The Death and Resurrection of Jesus: A Copied Storyline?

Filed under: Apologetics, Current Events — Barry Carey at 11:42 am on Wednesday, July 9, 2008

Ancient Tablet
This NY Times article discusses a controversial ancient tablet that was found approximately 10 years ago, but is now attracting lots of attention. This stone, which some call Gabriel’s Revelation (Since it contains an apocalypse given by the Angel Gabriel), was found in the Dead Sea area and is possible a Dead Sea Scroll on a 3 foot high piece of Stone. It is felt to date from the first century B.C.

The controversy arises from a small section of the text in which many words are missing and is very hard to make out what the text is saying. Some believe that the tablet contains a reference to a Jewish messiah figure who dies and is then resurrected three days later. The significance of this, according to one scholar, Israel Knohl:

“This should shake our basic view of Christianity,” he said as he sat in his office of the Shalom Hartman Institute in Jerusalem where he is a senior fellow in addition to being the Yehezkel Kaufman Professor of Biblical Studies at Hebrew University. “Resurrection after three days becomes a motif developed before Jesus, which runs contrary to nearly all scholarship. What happens in the New Testament was adopted by Jesus and his followers based on an earlier messiah story.”

New Testament scholar Ben Witherington has a brief commentary on the significance of this tablet at his website and Amy Hall, of Stand to Reason, comments on the finding here.

The bottom line is this:

1. Ben thinks the tablet is probably authentic given the guys who have examined it and have weighed in on its authenticity and dating.

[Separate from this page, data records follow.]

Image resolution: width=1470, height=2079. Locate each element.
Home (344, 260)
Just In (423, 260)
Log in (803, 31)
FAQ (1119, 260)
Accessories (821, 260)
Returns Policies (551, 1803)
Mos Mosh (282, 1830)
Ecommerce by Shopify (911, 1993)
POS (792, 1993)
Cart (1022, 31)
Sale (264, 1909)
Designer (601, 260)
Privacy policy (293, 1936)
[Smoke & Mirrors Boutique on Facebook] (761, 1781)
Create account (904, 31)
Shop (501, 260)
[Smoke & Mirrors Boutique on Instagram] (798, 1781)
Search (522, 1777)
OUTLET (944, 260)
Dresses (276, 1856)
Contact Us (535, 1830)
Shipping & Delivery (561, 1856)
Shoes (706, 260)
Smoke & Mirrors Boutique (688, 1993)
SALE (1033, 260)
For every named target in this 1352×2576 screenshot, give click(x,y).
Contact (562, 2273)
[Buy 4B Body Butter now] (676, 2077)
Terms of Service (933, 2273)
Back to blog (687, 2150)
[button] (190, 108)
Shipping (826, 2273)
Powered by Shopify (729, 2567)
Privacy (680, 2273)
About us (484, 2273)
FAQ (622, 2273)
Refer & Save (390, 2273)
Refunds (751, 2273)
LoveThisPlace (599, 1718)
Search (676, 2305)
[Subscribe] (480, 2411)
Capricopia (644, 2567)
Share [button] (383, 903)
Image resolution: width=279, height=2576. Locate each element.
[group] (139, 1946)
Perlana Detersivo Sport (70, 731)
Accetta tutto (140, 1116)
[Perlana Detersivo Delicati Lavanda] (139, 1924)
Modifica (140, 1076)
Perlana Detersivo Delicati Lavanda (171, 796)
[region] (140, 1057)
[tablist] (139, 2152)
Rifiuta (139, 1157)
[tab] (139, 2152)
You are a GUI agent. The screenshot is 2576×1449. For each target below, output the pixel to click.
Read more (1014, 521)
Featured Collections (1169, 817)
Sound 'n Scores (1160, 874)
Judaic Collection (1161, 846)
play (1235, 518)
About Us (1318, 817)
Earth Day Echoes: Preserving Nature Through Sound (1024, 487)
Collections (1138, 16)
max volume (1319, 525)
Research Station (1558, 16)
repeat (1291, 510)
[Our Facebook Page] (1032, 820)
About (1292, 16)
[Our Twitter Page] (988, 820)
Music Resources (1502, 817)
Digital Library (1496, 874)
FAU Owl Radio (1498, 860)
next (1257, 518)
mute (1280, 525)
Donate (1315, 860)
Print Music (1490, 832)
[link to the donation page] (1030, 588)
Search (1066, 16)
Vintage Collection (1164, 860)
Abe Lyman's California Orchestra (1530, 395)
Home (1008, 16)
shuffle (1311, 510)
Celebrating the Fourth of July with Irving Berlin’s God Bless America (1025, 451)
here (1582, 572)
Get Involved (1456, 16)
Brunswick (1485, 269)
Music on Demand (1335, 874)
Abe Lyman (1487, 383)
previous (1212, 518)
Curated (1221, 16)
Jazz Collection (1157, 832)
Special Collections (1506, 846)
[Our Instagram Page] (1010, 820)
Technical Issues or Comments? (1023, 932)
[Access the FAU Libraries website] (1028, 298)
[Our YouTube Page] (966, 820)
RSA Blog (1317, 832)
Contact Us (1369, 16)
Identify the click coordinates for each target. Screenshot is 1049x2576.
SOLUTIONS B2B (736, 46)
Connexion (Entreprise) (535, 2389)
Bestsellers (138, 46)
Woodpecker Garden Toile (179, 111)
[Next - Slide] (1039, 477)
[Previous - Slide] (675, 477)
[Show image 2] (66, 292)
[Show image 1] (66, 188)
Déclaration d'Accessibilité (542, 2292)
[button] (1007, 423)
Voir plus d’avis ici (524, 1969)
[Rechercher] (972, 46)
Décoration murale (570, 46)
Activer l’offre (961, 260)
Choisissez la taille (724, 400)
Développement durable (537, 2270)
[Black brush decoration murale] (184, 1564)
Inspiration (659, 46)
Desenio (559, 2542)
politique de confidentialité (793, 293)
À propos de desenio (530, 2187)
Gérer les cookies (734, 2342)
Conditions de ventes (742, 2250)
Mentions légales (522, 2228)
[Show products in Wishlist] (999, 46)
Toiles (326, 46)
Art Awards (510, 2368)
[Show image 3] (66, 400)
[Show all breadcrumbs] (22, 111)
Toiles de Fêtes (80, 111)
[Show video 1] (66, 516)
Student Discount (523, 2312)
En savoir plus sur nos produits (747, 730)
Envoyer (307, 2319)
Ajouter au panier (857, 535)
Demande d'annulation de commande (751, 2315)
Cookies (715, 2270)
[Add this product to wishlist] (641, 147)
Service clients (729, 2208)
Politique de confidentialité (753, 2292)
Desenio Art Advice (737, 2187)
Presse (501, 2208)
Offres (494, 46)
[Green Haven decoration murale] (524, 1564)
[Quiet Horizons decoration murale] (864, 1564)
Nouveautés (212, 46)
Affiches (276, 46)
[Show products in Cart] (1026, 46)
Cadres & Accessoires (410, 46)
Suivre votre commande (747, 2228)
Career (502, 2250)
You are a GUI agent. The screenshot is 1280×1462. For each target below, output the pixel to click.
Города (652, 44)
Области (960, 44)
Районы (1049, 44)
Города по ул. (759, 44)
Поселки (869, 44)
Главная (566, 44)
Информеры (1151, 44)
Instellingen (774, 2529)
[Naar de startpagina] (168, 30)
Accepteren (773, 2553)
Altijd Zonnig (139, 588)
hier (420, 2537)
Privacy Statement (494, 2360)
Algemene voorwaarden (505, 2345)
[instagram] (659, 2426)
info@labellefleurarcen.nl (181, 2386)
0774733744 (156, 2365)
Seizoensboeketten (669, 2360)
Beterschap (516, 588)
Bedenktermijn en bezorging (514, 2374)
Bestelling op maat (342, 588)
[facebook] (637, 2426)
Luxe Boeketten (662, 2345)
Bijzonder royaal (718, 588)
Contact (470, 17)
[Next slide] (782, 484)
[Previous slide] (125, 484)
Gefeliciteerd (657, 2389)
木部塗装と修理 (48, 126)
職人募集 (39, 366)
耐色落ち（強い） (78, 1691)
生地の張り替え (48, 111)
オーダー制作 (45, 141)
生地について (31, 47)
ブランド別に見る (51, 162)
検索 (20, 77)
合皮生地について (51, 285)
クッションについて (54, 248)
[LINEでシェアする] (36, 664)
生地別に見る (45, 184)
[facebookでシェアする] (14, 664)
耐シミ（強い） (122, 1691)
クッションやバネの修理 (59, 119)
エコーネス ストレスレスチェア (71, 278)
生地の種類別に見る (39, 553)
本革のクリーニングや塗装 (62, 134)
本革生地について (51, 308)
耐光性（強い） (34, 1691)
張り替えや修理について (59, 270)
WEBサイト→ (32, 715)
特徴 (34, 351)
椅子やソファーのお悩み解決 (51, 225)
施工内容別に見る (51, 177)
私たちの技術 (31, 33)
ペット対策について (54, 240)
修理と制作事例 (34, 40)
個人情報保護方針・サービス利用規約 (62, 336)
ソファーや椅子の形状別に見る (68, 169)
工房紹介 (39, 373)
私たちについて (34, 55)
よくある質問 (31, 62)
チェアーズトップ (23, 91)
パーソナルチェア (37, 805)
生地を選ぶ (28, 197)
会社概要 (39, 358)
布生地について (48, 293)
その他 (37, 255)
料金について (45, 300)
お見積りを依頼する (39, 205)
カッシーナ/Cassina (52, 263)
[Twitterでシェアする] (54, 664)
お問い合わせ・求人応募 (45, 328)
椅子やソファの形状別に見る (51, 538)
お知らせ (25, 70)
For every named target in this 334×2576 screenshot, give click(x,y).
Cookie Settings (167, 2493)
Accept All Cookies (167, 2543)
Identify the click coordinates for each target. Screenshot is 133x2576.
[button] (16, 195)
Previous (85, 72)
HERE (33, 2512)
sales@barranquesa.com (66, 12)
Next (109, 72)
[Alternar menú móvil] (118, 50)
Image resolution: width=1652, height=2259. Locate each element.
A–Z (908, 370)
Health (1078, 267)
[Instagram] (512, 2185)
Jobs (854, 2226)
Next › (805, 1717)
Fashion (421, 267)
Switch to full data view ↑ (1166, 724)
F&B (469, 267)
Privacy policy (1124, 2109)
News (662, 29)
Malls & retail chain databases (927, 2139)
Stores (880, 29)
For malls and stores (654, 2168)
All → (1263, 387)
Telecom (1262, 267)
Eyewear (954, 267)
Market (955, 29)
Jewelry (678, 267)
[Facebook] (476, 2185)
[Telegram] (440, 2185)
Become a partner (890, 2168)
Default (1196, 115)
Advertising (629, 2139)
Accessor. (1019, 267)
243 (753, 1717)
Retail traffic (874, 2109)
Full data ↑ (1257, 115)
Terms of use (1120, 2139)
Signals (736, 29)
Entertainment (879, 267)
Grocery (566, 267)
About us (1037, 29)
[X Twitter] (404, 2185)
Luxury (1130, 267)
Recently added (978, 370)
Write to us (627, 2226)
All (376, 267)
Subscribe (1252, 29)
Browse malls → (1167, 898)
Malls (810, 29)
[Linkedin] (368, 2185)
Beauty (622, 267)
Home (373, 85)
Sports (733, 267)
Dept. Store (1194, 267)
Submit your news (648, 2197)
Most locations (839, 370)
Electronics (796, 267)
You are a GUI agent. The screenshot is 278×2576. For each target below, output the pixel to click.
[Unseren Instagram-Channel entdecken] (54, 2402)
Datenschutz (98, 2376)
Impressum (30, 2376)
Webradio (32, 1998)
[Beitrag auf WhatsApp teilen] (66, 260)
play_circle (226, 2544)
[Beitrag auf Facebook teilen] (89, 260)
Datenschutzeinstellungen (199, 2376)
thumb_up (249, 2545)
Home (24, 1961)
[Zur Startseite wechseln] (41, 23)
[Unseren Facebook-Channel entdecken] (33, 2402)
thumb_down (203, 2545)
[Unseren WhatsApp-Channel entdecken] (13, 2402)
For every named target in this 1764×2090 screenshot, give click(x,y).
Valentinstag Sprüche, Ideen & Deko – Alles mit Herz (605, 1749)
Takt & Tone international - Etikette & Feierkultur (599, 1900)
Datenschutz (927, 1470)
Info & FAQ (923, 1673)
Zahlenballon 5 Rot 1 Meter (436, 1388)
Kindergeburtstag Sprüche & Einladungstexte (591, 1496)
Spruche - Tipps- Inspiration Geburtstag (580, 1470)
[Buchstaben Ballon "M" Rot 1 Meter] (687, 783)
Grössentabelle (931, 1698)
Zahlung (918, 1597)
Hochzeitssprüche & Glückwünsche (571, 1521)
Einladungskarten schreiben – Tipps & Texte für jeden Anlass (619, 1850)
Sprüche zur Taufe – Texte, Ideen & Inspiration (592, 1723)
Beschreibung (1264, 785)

2. The section which is said to contain the reference to the death and resurrection of a messiah figure three days later is not at all clear and there may be some reading into the text what one wishes the text to say.

3. Let’s assume the tablet is authentic and the text does contain the reference which some claim that it does. What follows? Nothing which “shakes our basic view of Christianity. As Amy points out, it seems that the outcome is rigged against the basic truth of the Christian message. For a long time, critics have claimed that the resurrection story cannot be true because the Jews of that time had no concept of such a messiah. This story, therefore, must have been subsequently added back in to the Gospels to make them support later Christian teaching. Now that we have possible found a 1st century B.C. Jewish source which does contain the concept of a resurrected messiah, the Gospel message is obviously not true since it just copied from an earlier Jewish source.

4. It is not surprising that there might be 1st century B.C. references to such a messiah given certain O.T. texts, such as Isaiah 53.

5. The resurrection of Jesus of Nazareth should be evaluated on its own evidence (which is substantial), whether or not there was such a concept in the Jewish thought of that time.

Ben Witherington concludes:

This stone certainly does not demonstrate that the Gospel passion stories are created on the basis of this stone text, which appears to be a Dead Sea text. For one thing the text is hard to read at crucial junctures, and it is not absolutely clear it is talking about a risen messiah. BUT what it does do is make plausible that Jesus could have said some of the things credited to him in Mk. 8.31, 9,31, and 10.33-34.